O Mercado Livre diz estar numa nova fase no uso da inteligência artificial: não mais apenas adotar ferramentas, mas otimizar seu emprego para gerar eficiência operacional e melhorar governança, segundo Fernando Yunes, executivo responsável pela operação no Brasil.

A companhia admite que os custos das tecnologias são elevados e que o desafio atual é fazer com que o investimento entregue retorno financeiro claro. Na avaliação interna, a prioridade mudou da experimentação para a gestão do uso e medição dos ganhos.

Na prática, a próxima etapa da transformação digital passa pela integração entre conteúdo e comércio: vídeos, entretenimento e influenciadores serão usados para engajar consumidores e facilitar a jornada de compra, aproximando a plataforma de formatos já comuns nas redes sociais.

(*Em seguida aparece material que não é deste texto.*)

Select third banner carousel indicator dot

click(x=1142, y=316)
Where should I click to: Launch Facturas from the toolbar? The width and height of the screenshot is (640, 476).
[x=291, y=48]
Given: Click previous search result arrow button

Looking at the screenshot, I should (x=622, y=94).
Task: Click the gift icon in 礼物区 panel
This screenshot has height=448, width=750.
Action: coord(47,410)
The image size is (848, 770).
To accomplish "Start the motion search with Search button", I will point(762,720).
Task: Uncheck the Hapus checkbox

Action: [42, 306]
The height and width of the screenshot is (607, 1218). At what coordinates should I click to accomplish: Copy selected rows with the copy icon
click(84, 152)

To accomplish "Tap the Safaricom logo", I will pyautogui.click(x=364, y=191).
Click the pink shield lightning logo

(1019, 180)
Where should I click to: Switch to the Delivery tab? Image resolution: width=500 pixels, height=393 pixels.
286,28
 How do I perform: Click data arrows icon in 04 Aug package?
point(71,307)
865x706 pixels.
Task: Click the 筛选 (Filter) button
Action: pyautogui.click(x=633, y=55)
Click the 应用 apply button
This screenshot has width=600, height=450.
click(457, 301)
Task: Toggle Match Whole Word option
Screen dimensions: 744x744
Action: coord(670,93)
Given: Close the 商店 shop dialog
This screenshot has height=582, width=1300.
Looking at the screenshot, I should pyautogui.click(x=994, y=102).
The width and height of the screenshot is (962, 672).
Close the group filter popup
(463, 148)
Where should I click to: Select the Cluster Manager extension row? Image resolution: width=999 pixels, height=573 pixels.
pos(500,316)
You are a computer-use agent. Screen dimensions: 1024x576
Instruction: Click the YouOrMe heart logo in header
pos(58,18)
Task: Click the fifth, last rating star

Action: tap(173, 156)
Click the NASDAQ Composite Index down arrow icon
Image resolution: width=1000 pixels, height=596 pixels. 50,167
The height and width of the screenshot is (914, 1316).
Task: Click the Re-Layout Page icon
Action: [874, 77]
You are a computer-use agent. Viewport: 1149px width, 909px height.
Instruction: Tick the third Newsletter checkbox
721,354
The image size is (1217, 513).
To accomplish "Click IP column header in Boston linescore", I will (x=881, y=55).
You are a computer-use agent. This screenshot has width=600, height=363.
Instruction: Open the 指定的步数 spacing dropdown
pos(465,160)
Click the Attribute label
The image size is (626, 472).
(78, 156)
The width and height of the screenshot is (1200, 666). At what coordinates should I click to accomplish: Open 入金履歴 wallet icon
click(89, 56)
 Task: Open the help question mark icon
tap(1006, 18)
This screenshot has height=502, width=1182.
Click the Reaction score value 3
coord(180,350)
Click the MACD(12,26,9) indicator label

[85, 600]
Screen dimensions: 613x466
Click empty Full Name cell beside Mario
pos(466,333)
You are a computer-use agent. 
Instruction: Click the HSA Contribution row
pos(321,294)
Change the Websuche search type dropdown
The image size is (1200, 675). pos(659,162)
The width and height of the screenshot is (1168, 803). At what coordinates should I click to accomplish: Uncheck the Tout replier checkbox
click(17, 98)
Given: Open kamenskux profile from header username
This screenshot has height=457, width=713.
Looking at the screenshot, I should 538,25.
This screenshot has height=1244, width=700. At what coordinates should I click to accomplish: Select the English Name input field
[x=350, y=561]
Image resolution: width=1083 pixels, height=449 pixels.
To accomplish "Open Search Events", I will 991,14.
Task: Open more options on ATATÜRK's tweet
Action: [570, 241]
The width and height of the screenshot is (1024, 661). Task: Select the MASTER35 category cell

A aposta tem potencial para aumentar cliques e tempo de interação, mas também levanta questões: como mensurar o impacto real nas vendas, qual será o custo de produção e curadoria desse conteúdo, e até que ponto isso melhora margens em um setor já pressionado por competição intensa.

Para investidores e concorrentes, o movimento sinaliza busca por diferenciação. Mas a eficácia da estratégia dependerá de disciplina na avaliação de resultados e da capacidade do Mercado Livre de transformar maior engajamento em conversões consistentes, sem perder foco na eficiência.